Seemingly the bouncers had to be on their toes last night as they had to take a guy to the ground who had produced a multi firing crossbow from his bag! 😳
In for the first time tonight. 3 pints for £10. Everything else aside, you simply cannot knock that.
Just arrived at our hotel in London. £5.50 a pint in the hotel bar! OK it’s not really London, it’s Kingston Upon Thames but I think that’s superb.
Pint of Theakstons XB in the Angel £2.30. It was decent.
I know bars do deals but if they can do it for one group why not everyone?
I was up at George IV Bridge earlier today and Frankenstein's was offering students a fair number of discounts, including £3.20 for a pint of Tennent's Lager.
I can understand loyalty cards as a reward for custom but just giving random groups a huge town centre discount???
£6.95 for a pint of Punk IPA in Waverley station, I had a coffee
I think it wasnt a kick in the arse off £4, my Wife paid for it. To be honest like has been mentioned you pay the price for the location although that said Im sure a pint of Punk IPA in the Scottish Pub Copenhagen was actually cheaper.

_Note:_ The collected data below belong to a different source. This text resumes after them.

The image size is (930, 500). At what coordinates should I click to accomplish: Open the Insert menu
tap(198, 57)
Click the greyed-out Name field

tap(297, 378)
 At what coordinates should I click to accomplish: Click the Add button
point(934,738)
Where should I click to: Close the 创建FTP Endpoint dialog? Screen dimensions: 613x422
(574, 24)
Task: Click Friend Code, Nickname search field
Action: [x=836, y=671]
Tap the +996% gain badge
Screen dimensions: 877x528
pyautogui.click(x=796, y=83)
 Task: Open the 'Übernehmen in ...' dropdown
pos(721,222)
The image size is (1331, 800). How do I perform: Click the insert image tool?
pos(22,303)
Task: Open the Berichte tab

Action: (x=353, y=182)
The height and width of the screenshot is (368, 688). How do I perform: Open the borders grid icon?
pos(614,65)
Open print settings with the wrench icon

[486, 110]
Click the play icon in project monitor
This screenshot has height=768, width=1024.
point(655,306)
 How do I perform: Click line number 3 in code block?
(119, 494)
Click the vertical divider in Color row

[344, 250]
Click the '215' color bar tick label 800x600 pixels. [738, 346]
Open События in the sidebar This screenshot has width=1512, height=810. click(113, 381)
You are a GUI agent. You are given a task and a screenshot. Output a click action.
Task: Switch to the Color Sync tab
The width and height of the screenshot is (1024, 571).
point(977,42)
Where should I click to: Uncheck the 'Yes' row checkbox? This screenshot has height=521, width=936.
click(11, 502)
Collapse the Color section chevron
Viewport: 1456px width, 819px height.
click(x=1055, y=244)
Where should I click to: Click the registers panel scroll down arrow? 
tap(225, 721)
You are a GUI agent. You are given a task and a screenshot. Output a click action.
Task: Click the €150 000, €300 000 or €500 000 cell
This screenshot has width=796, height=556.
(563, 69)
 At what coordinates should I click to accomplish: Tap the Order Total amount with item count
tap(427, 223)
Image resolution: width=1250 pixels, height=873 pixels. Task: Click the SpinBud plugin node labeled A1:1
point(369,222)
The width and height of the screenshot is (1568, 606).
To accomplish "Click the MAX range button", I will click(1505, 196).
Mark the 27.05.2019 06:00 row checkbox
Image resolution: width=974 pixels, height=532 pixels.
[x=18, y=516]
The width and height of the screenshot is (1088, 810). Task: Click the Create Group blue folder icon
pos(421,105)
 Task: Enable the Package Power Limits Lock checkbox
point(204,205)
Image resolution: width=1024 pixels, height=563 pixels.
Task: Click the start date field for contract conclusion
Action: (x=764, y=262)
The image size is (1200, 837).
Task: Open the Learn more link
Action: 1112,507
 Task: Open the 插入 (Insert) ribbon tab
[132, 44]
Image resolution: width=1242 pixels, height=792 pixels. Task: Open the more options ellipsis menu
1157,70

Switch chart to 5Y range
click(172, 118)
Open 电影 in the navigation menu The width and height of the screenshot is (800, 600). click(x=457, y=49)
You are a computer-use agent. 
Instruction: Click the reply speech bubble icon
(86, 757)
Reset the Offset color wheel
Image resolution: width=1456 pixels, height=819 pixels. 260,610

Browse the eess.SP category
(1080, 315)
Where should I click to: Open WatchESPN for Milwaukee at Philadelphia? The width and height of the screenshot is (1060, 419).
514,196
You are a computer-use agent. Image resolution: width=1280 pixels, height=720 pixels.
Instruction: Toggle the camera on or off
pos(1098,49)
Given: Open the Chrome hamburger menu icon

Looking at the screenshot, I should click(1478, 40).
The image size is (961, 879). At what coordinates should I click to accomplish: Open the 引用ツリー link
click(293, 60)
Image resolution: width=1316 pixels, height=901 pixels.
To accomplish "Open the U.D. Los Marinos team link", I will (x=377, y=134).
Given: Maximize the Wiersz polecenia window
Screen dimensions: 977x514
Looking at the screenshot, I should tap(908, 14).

There was stag and hen parties present too, Im sure there would have been a lot of empty purses and wallets before they even got onto their train 😬
There's been a very noticeable reduction of stag & hen groups in Edinburgh the last couple of years. I have no doubt the hotel prices are turning them away. The rooms are being filled by rich, middle (and older) aged Americans by the looks of things. Most tourists I speak to have come form or are heading to the likes of London, Dublin, Paris, Berlin, Prague, Krakow so the Edinburgh Old Town prices are pretty normal for them. Even the likes of Prague & Krakow old town prices aren't a kick in the arse off ours these days.
£18.75 for a bottle of Black sheep ale and a Passionfruit martini in York Shambles, I cant knock that price 🤭 Attachment 28953
I was in the old International Bar the other day. Seamus's. Same guy that has O'Connors on Broughton Road and Dropkick Murphys in the Cowgate.
They have done a decent job tarting it up. Going for the student crowd a bit with a couple of beers at £3.95 with student ID; one was Tennents, can't remember the other.
They had Beamish on draught which was a nice treat. You hardly see it anywhere now but I much prefer it to Guinness and Murphys. Around £7 a pint I think but don't mind it for something you can't get anywhere else in Edinburgh (and rarely seen outside of Cork nowadays).